A hollow cylinder, of radius R and mass M, rolls without slipping down a loop-th

Question

A hollow cylinder, of radius R and mass M, rolls without slipping down a loop-the-loop track of radius r. The cylinder starts from rest at a height h above the horizontal section of the track. What is the minimum value of r so that the cylinder remains on the track all the way around the loop?

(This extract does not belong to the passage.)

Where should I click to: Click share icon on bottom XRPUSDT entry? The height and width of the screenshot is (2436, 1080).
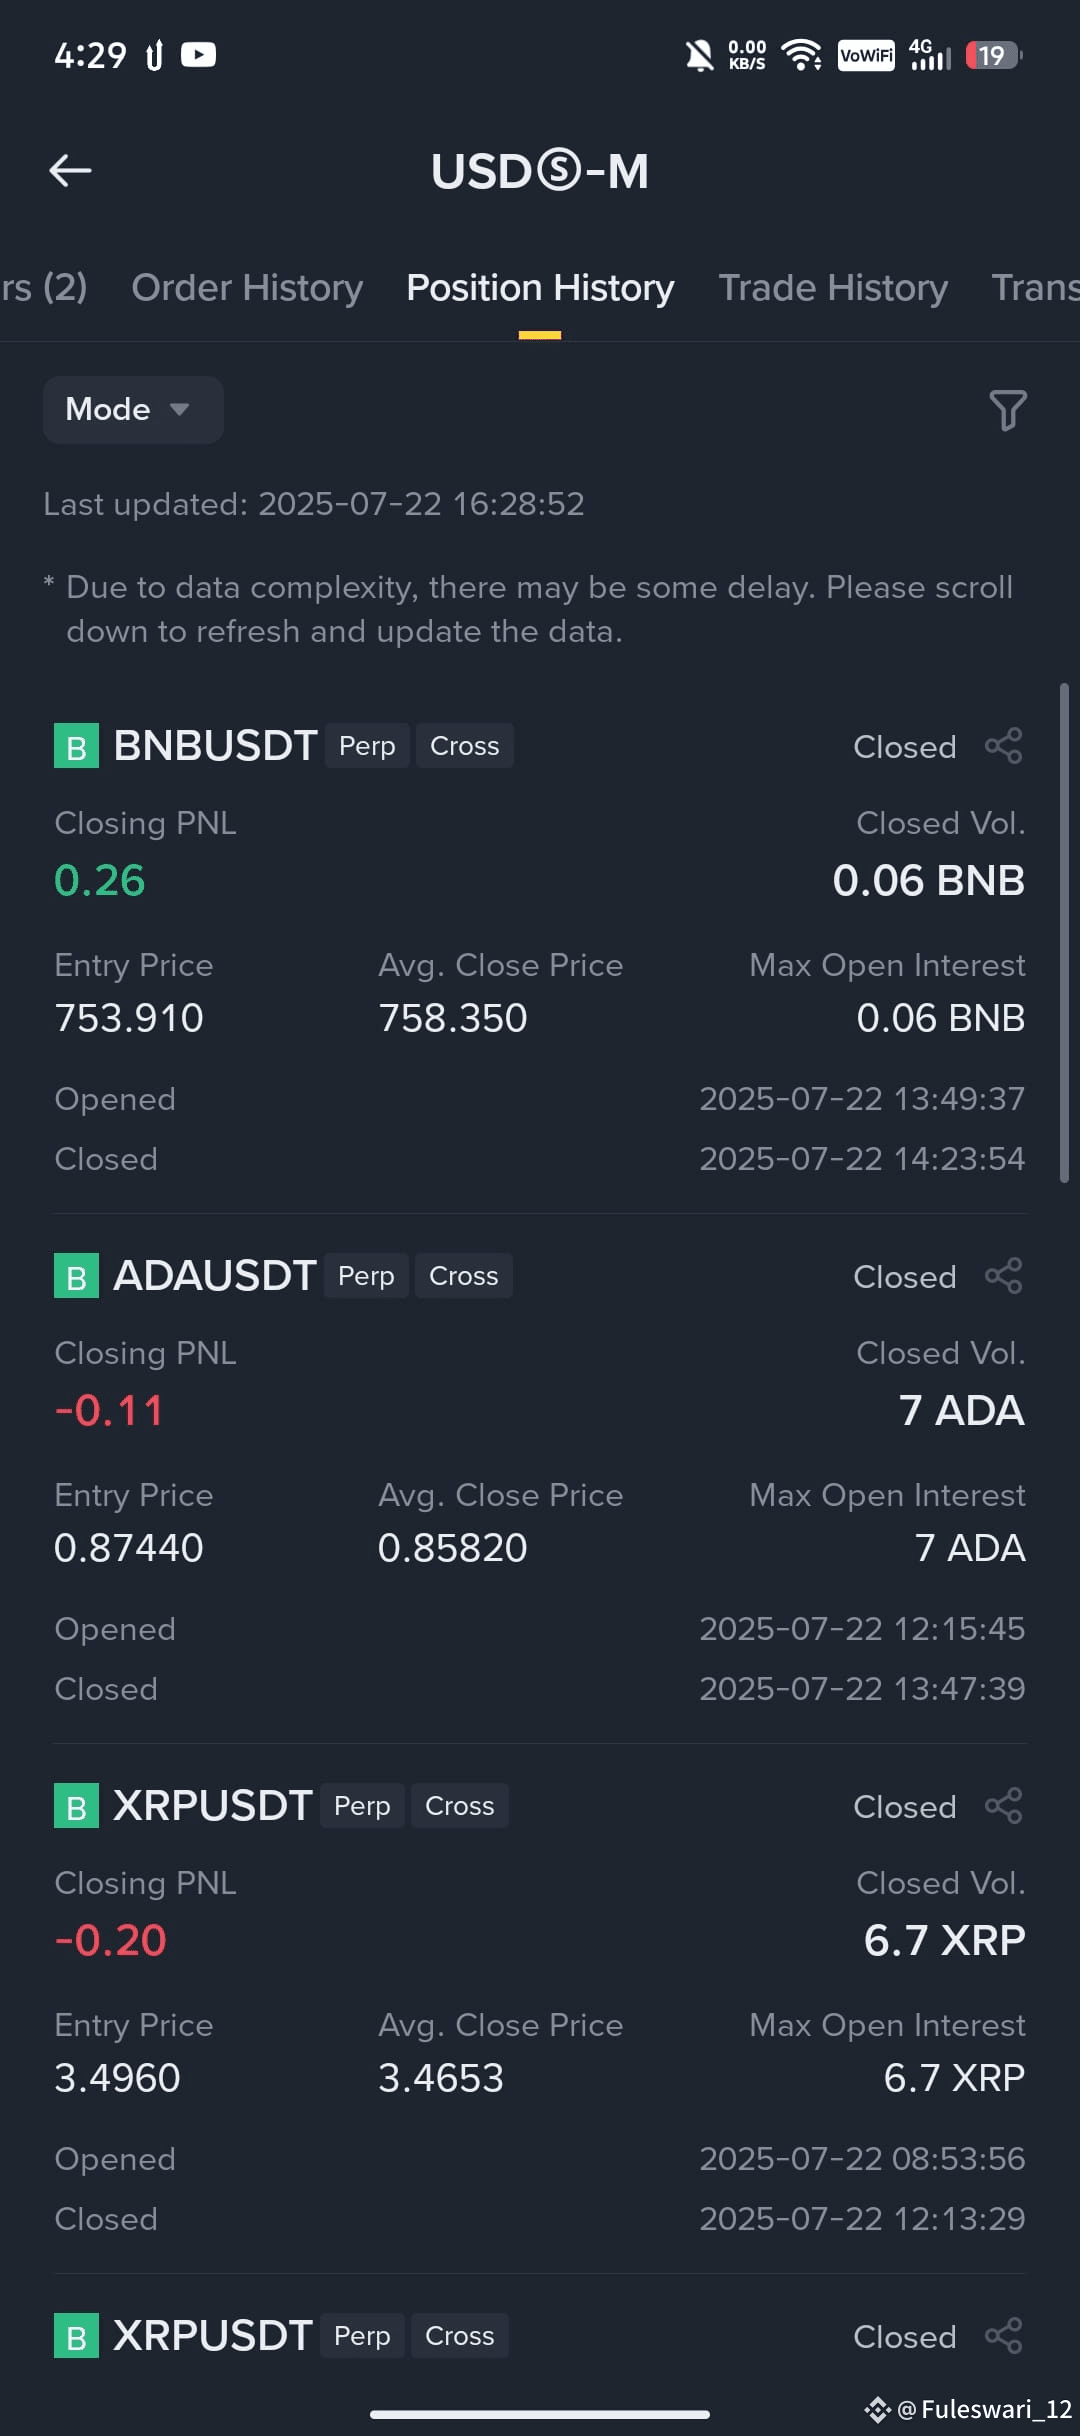tap(1004, 2336)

I start with mgh = 1/2mv^2 + 1/2Iw^2 which becomes mgh = 1/2mv^2 + 1/2(mR^2)(v^2/r^2) but beyond that I don't know what to do.

Explanation / Answer

Before the cylinder begins rolling, it has potential energy mgh. When it is at the top of the loop-the-loop track, the total energy (kinetic + potential) must equal mgh. For the cylinder to stay on the track, though, means that the normal force at the top of the track is 0. At the top of the track, the forces are the normal force downward and gravity downward. So, the force equation looks like mv^2 / r = N + mg, where N = 0. So, then v^2 / r = g. Now, go back to the energy equation. At the top of the loop, the cylinder has translation and rotational kinetic energy. The total kinetic energy is (1/2) mv^2 + (1/2) I w^2, where I is the moment of inertia and w is the speed of angular rotation. For a cylinder rotating about its long axis, the moment of inertia I = mR^2 / 2, and for circular rotation, w = v / R. So, the kinetic energy can be rewritten (1/2) mv^2 + (1/2) (mR^2/2) (v^2 / R^2 ) = (1/2) mv^2 + (1/4) mv^2 = (3/4) mv^2. The height of the track at the top of the loop is 2r. So the potential energy there is 2mgr. Now, you can set up the complete energy equation. mgh = (3/4)mv^2 + 2mgr --->> gh = (3/4) v^2 + 2gr From the force equation earlier, we know that v^2 = rg. Substituting that in... gh = (3/4) rg + 2gr ---->> h = (3/4)r + 2r. So, the minimum h is 2.75r.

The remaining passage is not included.